Sostener en el tiempo la naturaleza psíquica y sus relaciones con los sentimientos y avanzar con esa incertidumbre a cuestas comienza a llamar la atención de los otros que viven en el error por no comprometerse con la búsqueda interior para comprender. El vuelo de uno llama la atención de muchos.  Y el combatido comienza a ser admirado, pero su soledad e incertidumbre continúan hirviendo en el interior.

Porque la simplificación de la existencia nunca llega, porque el punto deseado, justo en la línea del horizonte, vuelve a moverse y a tentar a las utopías y a los sueños para que lo sigan.

Desengaño, decepción, desilusión. Replegar las alas para tocar tierra firme y aterrizar en un nuevo (y no por eso desconocido) mar de lágrimas.

Papeles, cartas, poderes, acusaciones, lucha y más lucha para ser dueños del engaño. Quejas, dolor y llanto para demostrar la disconformidad.

Seres humanos niños que nunca evolucionan, niños que no crecen, criaturas que pasan el tiempo conectados a un sistema de muerte e ilusión. Niños que ejercen el poder, niños que juzgan, niños que se reproducen, que conducen por las calles y que educan a otros niños para que aprendan a vivir en la ficción.

Andar con las alas replegadas (o mejor, disimuladas) por entre los niños y sus instituciones.
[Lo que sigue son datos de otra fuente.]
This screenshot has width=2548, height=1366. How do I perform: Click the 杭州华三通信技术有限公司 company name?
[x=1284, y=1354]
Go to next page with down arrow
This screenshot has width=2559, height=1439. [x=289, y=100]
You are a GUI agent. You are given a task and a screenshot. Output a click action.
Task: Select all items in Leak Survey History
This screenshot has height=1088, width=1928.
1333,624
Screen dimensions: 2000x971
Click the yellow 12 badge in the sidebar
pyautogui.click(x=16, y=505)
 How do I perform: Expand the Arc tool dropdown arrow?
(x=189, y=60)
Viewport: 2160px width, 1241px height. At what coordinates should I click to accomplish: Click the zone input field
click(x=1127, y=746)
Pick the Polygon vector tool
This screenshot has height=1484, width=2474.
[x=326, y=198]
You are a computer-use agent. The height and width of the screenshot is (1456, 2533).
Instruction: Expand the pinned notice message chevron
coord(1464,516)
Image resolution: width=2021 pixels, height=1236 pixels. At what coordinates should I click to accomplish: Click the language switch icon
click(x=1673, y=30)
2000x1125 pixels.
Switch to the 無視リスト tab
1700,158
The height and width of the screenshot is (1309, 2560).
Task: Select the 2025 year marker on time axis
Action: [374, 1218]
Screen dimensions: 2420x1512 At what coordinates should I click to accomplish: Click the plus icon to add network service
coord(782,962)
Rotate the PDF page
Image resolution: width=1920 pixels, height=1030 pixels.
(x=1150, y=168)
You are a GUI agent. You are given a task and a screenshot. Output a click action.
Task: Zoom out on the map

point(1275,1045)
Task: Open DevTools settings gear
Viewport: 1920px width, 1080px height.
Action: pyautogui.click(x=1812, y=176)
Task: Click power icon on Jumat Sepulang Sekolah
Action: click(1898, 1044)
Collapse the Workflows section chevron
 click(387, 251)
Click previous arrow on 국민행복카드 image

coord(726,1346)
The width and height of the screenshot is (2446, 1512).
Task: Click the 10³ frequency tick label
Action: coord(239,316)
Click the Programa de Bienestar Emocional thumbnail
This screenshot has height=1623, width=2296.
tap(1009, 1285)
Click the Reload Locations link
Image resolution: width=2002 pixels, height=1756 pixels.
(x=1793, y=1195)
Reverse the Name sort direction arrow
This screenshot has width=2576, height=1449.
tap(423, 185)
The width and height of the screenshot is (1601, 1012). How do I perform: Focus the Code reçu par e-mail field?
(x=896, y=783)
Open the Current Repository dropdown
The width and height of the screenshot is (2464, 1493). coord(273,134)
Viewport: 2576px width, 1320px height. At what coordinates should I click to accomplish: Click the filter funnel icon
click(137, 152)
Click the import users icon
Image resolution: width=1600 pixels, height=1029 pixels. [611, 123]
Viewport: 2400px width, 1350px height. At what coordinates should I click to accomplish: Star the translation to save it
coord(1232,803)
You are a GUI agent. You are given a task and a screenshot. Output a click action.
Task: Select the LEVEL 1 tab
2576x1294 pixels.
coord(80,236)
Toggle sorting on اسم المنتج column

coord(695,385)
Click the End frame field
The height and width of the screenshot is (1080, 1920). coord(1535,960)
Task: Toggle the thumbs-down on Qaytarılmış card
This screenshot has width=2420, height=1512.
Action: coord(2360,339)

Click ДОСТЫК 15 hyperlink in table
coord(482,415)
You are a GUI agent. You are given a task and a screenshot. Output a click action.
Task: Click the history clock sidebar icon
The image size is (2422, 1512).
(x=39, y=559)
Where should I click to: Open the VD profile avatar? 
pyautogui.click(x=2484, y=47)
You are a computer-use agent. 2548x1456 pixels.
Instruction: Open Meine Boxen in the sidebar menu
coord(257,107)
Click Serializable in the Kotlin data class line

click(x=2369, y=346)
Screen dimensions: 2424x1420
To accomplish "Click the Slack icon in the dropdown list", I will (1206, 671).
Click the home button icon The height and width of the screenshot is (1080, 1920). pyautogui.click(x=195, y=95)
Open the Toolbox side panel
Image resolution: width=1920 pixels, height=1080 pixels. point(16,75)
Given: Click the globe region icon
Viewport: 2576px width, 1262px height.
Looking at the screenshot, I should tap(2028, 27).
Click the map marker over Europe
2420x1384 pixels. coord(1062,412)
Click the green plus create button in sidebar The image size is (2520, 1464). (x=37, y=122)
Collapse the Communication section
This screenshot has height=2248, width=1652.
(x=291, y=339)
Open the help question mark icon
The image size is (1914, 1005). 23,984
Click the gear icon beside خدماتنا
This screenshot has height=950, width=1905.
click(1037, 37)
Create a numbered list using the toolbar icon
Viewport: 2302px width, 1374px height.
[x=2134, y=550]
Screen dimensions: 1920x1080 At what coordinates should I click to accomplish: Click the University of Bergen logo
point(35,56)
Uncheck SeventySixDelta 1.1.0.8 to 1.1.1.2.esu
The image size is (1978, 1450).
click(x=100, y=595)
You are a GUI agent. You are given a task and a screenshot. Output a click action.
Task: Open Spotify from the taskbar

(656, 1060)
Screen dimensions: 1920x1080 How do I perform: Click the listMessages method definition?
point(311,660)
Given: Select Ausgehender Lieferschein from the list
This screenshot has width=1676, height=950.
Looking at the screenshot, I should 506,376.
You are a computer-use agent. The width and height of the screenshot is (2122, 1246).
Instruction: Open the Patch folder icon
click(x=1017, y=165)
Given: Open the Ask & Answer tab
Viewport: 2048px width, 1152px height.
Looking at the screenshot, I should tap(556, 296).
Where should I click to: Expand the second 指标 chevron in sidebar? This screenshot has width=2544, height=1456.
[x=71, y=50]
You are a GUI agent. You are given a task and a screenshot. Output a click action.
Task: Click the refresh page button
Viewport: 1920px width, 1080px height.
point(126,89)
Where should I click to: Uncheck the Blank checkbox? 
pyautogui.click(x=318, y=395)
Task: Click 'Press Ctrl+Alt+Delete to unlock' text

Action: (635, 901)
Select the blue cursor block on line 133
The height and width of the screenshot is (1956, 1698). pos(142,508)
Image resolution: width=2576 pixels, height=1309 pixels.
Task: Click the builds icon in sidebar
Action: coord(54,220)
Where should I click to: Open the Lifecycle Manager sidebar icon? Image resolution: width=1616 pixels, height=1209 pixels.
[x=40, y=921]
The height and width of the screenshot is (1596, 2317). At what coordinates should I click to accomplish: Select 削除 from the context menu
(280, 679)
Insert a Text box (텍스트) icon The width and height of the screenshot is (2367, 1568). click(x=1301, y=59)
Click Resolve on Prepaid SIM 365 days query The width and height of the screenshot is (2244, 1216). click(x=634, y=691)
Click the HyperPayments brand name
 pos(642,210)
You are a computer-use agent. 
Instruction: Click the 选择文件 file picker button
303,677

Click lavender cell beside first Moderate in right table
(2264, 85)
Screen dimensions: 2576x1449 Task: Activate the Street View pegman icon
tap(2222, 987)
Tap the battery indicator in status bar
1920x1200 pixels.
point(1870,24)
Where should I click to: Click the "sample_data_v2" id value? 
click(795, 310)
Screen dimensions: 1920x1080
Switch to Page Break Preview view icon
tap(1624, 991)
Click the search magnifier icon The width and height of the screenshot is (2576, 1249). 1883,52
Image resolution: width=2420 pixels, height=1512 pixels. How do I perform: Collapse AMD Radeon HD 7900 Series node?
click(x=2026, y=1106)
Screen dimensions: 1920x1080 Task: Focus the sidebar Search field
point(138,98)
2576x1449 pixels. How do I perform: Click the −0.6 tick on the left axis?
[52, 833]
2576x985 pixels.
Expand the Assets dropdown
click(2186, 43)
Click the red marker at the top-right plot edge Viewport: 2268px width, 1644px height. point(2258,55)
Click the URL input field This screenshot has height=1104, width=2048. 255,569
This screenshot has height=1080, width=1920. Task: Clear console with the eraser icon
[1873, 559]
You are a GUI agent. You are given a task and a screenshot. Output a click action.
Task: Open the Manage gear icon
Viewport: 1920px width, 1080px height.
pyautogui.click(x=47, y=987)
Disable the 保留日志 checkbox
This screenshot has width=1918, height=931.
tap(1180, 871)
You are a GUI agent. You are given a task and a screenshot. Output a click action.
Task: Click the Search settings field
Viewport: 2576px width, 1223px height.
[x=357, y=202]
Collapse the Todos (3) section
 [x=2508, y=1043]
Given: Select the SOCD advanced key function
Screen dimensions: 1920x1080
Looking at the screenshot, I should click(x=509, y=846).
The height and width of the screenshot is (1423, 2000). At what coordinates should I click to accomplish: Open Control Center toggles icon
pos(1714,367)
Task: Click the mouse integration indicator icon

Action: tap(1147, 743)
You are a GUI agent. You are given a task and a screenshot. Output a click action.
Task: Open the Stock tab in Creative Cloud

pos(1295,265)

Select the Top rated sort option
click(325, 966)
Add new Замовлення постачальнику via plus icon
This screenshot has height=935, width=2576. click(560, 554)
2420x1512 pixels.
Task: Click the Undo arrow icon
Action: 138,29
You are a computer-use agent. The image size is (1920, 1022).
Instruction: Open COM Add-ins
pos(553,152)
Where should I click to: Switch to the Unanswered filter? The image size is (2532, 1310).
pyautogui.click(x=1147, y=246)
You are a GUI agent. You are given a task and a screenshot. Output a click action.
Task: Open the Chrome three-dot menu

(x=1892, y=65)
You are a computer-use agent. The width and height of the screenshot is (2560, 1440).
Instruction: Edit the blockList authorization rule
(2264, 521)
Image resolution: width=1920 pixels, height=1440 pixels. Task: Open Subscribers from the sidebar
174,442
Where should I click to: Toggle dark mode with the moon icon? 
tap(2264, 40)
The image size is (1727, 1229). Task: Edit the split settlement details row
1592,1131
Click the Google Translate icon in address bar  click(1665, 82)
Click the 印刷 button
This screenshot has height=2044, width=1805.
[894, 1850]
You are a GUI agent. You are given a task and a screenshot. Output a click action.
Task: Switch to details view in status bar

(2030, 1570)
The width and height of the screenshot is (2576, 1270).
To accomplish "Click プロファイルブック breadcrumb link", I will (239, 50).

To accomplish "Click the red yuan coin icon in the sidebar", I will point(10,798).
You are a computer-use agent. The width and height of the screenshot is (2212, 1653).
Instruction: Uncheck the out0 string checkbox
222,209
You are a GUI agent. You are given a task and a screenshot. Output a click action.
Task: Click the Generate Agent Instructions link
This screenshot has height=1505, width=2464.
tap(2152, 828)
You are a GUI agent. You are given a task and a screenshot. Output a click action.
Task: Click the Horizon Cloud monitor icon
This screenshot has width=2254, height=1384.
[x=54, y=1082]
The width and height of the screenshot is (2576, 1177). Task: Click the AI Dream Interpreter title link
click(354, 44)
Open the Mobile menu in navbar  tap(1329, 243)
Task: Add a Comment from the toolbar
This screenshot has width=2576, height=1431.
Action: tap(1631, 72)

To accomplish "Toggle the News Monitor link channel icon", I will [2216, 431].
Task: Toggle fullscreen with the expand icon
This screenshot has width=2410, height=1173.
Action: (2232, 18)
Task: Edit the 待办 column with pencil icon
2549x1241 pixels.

Y esa simple inocencia que despierta la ternura y la sonrisa provoca el juego, la relajación, un momento de distracción en busca del olvido y la consiguiente alegría. Pero la inocencia debe estar ligada a la fuerza. Un loco o un inconsciente que disponga de poder se vuelve dañino. Y estos niños, ingenuos y básicos, ostentan las herramientas que han sabido conseguir por permanencia. El juego se vuelve catarsis, los deseos reprimidos empujan a la acción, los movimientos se vuelven agresivos y lo aparentemente intrascendente se torna cuantitativamente destacado. Los niños se han vuelto violentos, entre sí y para quien juega con ellos.

Ellos son la autoridad. El poder es una relación de fuerzas. Los millones de niños que habitan las ciudades y las casas de los gobiernos están descontrolados, como niños que son.

Y desplegar las alas vuelve a ser un recurso utilizado. Platón lo ha dicho de su maestro y otros viejos, antes y después, han utilizado ese dispositivo simple que sólo sirve para volar y no ser destruido.

Pero no hay sitio a donde ir. Los refugios son difíciles de hallar porque sólo así pueden ser preservados. Y escasean. Volar es el destino de quien utiliza sus alas. Nunca lo será construir casitas de ladrillos, con las paredes blanqueadas y un jardín florido y mucho menos levantar castillos ni instituciones.

Y el cielo que es surcado por voladores anónimos y conocidos está siempre ahí para ellos, para que levanten sus miradas y recuerden que también es propia de los humanos la facultad de volar. Pero nada debe tenerse para emprender ese camino que implica liviandad para conseguir la libertad y el vuelo.